Ember mumbled awake, scrubbing at his eyes. “We’re going now?” he asked, voice small.
“As soon as it’s light enough to see where we’re stepping,” I said. “Sleep another hour if you can. After that, it’s going to get messy.”
He nodded, but didn’t lie back down. Instead he shuffled over and sat between us, our shoulders forming a crooked little triangle.
“What if we’re too late?” Sera asked quietly from the entrance.
“We’re already too late for some things,” I said. “We do what we can with what’s left.”
“That’s not an answer,” she said.
“It’s the only honest one I’ve got,” I replied.
Drake’s hand found mine in the half-dark, fingers curling around my wrist—not gentle, not rough. Just there.
“The Choir heard you,” he said. “Even the ones who hated every word. They won’t forget.”
“Comforting,” I said dryly. “Being annoying on a cosmic scale.”
He huffed a breath that might have been a laugh. “It also means they’ll be watching when we walk into whatever that chamber leads to.”
“So we don’t just have an audience,” I said. “We have witnesses.”
“Yes,” he said. “And for people like the Council, that’s the one thing they’ve never been able to control.”
I leaned my head back against the stone, staring at the thin strip of sky.
“Then let them watch,” I said softly. “When we cut their leash, I want the whole Choir to see it.”

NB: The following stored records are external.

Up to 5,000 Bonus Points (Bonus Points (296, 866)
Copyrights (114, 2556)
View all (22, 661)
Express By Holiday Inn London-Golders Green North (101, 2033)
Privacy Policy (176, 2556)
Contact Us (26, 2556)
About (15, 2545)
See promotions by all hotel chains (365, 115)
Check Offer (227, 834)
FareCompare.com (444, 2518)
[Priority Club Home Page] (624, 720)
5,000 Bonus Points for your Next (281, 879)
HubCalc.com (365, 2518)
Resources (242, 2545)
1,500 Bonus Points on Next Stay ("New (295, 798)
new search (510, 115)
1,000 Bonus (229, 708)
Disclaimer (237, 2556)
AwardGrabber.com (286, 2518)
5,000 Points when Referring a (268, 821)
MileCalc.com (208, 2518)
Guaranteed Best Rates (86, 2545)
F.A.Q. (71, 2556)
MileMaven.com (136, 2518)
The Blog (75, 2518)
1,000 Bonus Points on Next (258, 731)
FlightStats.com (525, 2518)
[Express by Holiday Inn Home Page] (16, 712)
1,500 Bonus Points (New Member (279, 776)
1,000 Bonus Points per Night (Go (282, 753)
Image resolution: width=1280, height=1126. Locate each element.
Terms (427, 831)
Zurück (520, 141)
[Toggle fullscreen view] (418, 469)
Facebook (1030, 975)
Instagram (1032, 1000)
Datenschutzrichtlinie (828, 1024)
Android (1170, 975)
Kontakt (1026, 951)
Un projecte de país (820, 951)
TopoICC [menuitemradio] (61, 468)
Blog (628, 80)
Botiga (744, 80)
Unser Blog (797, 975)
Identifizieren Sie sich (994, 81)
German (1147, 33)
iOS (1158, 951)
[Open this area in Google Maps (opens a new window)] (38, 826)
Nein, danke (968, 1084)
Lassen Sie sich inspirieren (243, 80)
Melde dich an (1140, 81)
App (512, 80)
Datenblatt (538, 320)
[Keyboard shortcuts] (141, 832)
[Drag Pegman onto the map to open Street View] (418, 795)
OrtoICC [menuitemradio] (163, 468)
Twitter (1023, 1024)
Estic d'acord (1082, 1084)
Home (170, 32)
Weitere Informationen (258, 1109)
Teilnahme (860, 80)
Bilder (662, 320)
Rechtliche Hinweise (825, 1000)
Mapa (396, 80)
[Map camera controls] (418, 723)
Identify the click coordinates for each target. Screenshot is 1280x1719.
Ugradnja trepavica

The mark on my wrist pulsed once—sharp, bright, like agreement.
Tomorrow, the path would take us closer to the bruise in the sky. To the chamber. To the girl with the violet fire eating her from the inside out.
Tonight, all we had was this: four people in a cracked shelter, a dragon whose bones remembered burning a world, a healer who kept reaching into the blaze, a child who talked to fire like it was a friend, and a village girl who’d prayed for rain and gotten drafted into a war instead.
It wasn’t much.
But it was ours.
And for now, in a world full of leashes and cages and voices trying to turn us into symbols, that was enough to keep me breathing.